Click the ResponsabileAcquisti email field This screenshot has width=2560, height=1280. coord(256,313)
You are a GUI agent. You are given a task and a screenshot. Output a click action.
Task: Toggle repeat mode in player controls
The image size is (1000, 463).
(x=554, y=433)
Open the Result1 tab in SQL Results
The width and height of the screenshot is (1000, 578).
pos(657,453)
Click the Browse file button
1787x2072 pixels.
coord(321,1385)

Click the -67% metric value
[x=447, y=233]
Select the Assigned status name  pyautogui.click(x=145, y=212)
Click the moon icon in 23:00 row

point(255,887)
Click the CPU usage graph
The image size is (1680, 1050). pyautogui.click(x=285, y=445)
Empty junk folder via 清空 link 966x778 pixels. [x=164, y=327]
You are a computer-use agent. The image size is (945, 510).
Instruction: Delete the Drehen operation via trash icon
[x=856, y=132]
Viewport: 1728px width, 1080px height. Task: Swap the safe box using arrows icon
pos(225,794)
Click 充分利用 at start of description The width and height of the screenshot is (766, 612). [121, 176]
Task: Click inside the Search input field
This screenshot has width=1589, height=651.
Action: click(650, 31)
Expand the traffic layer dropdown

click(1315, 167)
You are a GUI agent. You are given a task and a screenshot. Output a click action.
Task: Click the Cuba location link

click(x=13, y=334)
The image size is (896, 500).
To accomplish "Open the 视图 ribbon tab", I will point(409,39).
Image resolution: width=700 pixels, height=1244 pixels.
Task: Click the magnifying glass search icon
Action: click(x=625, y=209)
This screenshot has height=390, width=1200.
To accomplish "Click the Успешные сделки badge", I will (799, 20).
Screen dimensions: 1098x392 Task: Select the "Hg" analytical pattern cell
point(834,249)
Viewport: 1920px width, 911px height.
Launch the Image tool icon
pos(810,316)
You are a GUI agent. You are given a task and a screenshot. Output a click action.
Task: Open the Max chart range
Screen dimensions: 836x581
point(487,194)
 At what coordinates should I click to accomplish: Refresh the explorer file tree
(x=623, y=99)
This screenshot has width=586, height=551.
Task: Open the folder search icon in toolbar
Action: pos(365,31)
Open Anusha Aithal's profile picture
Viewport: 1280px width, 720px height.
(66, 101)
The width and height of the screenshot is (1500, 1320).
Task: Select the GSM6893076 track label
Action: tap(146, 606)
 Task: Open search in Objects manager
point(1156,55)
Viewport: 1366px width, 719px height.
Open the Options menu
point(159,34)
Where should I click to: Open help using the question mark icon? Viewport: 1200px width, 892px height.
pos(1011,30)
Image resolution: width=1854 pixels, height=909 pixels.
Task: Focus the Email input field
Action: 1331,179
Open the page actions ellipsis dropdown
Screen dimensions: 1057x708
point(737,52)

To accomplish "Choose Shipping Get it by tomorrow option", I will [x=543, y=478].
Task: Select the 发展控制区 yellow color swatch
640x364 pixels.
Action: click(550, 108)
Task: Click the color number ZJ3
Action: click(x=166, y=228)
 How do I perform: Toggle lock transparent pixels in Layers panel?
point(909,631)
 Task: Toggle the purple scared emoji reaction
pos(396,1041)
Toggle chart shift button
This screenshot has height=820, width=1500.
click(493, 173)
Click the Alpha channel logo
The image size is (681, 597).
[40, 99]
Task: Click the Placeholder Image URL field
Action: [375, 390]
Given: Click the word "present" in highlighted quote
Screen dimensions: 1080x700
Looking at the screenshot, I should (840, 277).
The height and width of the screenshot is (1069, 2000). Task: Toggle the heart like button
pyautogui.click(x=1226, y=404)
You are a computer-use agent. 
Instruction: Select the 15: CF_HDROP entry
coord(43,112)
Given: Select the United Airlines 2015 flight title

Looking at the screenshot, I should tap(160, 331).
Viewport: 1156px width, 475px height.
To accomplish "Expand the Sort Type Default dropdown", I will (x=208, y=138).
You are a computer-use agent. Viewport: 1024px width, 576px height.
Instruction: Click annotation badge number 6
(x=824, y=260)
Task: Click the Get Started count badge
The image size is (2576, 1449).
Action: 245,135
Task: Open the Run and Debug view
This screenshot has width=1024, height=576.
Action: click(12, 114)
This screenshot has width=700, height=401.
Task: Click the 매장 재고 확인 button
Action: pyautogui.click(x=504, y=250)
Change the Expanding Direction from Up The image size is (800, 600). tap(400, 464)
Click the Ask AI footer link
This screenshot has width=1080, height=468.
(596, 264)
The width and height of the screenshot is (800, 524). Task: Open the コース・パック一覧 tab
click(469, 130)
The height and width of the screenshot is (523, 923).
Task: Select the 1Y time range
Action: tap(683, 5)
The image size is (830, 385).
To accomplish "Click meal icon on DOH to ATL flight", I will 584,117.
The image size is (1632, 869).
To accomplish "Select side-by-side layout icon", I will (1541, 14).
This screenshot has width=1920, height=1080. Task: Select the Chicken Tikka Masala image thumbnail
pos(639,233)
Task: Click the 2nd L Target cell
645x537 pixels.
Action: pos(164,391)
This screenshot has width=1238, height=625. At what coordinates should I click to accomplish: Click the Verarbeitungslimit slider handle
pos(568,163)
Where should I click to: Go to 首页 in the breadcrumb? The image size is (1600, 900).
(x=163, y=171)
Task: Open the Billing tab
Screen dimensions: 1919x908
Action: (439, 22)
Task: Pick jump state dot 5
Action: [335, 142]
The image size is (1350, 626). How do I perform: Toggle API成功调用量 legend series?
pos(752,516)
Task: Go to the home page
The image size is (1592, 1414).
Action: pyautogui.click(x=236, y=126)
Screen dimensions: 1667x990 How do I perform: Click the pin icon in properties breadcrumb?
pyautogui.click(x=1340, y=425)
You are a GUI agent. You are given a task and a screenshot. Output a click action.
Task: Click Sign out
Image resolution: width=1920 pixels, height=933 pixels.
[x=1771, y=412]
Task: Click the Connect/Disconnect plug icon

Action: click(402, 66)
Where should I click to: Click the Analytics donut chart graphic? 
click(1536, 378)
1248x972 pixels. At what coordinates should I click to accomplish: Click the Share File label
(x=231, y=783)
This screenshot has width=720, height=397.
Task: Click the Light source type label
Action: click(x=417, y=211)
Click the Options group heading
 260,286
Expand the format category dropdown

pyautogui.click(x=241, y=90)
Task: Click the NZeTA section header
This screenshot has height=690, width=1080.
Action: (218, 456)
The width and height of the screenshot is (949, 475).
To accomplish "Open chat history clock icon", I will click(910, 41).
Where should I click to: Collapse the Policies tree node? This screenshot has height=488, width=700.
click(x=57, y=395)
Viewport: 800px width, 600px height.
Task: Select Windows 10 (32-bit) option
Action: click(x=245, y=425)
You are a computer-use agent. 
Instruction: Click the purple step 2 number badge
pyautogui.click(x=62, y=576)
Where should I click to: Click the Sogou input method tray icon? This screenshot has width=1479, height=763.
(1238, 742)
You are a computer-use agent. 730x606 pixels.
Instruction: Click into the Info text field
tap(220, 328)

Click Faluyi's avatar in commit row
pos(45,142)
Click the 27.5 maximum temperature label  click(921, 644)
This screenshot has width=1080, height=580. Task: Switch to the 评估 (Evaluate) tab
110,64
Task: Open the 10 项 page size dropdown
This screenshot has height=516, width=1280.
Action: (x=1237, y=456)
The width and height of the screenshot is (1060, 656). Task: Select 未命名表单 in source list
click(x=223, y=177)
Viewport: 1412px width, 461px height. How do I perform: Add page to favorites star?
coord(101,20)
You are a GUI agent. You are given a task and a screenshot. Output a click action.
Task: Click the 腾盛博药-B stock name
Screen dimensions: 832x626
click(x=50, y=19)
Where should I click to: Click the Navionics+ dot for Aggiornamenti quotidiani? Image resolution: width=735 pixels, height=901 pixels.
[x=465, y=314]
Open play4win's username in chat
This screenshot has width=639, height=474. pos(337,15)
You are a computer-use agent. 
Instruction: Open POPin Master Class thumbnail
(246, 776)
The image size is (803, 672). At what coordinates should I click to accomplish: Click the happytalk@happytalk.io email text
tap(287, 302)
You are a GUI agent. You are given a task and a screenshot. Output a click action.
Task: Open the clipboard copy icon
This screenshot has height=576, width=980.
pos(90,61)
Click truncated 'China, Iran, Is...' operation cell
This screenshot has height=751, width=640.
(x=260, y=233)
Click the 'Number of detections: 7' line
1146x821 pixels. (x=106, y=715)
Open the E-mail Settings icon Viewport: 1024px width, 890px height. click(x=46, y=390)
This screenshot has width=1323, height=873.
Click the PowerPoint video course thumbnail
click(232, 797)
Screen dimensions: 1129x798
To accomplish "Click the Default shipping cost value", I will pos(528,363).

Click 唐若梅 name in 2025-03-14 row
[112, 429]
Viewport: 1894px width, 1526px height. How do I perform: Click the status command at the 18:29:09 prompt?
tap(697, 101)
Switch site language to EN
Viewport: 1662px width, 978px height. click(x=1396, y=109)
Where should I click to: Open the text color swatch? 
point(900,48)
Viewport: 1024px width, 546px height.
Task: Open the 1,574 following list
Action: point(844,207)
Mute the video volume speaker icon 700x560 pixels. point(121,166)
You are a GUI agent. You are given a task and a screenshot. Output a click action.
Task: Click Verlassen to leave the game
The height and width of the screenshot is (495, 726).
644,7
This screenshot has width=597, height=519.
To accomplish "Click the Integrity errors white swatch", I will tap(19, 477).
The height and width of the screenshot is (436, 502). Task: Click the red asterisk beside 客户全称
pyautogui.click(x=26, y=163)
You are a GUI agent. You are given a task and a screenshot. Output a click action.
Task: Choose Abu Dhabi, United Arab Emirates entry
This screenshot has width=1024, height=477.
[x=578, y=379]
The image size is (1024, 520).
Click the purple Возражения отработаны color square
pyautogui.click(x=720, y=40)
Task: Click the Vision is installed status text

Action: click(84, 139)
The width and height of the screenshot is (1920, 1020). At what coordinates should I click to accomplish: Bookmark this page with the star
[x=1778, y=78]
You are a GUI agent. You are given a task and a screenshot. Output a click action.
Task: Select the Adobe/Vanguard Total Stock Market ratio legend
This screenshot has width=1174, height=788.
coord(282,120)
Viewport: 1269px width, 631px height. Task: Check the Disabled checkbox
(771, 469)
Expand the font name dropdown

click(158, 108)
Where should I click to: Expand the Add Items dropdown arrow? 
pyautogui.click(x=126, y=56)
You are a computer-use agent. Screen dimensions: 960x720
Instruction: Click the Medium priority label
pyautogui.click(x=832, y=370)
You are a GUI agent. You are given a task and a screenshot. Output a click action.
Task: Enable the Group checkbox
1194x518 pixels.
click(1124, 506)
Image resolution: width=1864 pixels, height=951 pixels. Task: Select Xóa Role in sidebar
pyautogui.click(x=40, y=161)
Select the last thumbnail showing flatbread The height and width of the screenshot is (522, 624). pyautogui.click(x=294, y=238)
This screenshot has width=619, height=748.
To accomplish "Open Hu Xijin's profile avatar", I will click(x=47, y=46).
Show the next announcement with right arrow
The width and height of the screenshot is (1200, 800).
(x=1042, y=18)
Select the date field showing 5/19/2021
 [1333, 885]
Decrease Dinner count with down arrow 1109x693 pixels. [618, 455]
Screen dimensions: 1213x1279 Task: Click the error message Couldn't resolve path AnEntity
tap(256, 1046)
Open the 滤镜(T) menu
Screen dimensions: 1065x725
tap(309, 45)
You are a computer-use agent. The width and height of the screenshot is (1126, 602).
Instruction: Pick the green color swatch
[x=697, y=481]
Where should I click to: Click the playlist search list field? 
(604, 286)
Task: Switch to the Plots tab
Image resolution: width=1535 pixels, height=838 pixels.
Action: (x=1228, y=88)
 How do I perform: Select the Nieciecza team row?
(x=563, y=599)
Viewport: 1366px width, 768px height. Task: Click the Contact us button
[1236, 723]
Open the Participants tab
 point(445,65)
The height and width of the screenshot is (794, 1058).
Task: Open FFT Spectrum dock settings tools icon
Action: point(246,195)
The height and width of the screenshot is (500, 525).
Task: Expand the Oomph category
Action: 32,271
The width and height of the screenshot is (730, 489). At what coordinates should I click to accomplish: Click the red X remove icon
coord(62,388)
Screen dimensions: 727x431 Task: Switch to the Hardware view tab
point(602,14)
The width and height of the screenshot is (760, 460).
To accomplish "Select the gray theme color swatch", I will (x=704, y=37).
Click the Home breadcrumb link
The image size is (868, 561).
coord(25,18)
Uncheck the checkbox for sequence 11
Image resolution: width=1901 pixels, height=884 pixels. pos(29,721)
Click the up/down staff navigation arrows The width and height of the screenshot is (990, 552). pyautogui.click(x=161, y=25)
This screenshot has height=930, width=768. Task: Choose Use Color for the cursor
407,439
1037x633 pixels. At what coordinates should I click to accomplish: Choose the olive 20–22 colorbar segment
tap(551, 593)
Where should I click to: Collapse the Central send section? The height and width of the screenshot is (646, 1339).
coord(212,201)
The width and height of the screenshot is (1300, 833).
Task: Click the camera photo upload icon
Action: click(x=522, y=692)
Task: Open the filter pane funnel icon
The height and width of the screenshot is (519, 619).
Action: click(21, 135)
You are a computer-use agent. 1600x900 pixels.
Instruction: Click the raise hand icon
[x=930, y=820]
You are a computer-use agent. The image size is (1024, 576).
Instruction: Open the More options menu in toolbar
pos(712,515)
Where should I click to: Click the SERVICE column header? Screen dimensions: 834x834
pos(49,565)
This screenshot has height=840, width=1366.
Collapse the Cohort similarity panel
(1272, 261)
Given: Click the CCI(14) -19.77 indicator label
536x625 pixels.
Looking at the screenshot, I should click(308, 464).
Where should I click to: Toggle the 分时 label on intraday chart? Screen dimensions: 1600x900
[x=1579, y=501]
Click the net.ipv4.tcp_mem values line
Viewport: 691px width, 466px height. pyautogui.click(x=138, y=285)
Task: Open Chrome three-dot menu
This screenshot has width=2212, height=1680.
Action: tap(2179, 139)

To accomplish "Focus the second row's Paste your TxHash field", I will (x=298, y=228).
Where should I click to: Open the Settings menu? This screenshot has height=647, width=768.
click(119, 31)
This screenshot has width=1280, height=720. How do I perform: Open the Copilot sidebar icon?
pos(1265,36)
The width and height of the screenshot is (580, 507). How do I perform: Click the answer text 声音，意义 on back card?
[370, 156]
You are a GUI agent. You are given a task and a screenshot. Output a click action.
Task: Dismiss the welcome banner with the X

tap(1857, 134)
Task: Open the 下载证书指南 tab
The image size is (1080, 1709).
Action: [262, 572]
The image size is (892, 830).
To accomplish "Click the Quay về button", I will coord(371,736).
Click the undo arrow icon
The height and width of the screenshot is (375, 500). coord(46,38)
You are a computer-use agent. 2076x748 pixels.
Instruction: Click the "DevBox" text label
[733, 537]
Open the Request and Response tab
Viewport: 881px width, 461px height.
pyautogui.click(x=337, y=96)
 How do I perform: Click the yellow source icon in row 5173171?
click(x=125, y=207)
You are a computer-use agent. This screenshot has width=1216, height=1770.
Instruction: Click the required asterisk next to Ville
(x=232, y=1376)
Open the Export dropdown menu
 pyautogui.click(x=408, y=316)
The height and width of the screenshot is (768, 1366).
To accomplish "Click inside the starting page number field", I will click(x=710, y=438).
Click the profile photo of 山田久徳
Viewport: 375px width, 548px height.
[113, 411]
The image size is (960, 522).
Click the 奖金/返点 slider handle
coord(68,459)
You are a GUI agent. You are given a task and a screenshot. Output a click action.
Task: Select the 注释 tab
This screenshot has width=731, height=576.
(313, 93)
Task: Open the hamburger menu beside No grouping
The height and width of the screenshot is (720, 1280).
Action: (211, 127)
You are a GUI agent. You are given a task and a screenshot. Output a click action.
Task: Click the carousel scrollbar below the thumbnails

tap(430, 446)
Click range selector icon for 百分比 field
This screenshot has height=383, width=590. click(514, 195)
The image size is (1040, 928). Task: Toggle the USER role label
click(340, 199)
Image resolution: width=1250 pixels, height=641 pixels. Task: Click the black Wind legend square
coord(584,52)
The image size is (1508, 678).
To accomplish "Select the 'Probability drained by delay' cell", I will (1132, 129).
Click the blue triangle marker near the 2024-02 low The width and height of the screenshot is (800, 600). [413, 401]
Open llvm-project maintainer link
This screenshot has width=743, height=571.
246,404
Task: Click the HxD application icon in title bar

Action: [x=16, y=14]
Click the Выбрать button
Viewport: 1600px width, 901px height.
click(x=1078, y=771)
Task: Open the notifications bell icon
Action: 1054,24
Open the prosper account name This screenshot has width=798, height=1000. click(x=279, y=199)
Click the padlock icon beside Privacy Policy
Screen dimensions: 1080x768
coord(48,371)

★ ★ ★ ★ ★ ★ ★

◆ Exercise details
Copy out every line from the one containing "Image resolution: width=1250" to the end of the material, both ends included.

◆ Output for this exercise
Image resolution: width=1250 pixels, height=641 pixels. Task: Click the black Wind legend square
coord(584,52)
The image size is (1508, 678).
To accomplish "Select the 'Probability drained by delay' cell", I will (1132, 129).
Click the blue triangle marker near the 2024-02 low The width and height of the screenshot is (800, 600). [413, 401]
Open llvm-project maintainer link
This screenshot has width=743, height=571.
246,404
Task: Click the HxD application icon in title bar

Action: [x=16, y=14]
Click the Выбрать button
Viewport: 1600px width, 901px height.
click(x=1078, y=771)
Task: Open the notifications bell icon
Action: 1054,24
Open the prosper account name This screenshot has width=798, height=1000. click(x=279, y=199)
Click the padlock icon beside Privacy Policy
Screen dimensions: 1080x768
coord(48,371)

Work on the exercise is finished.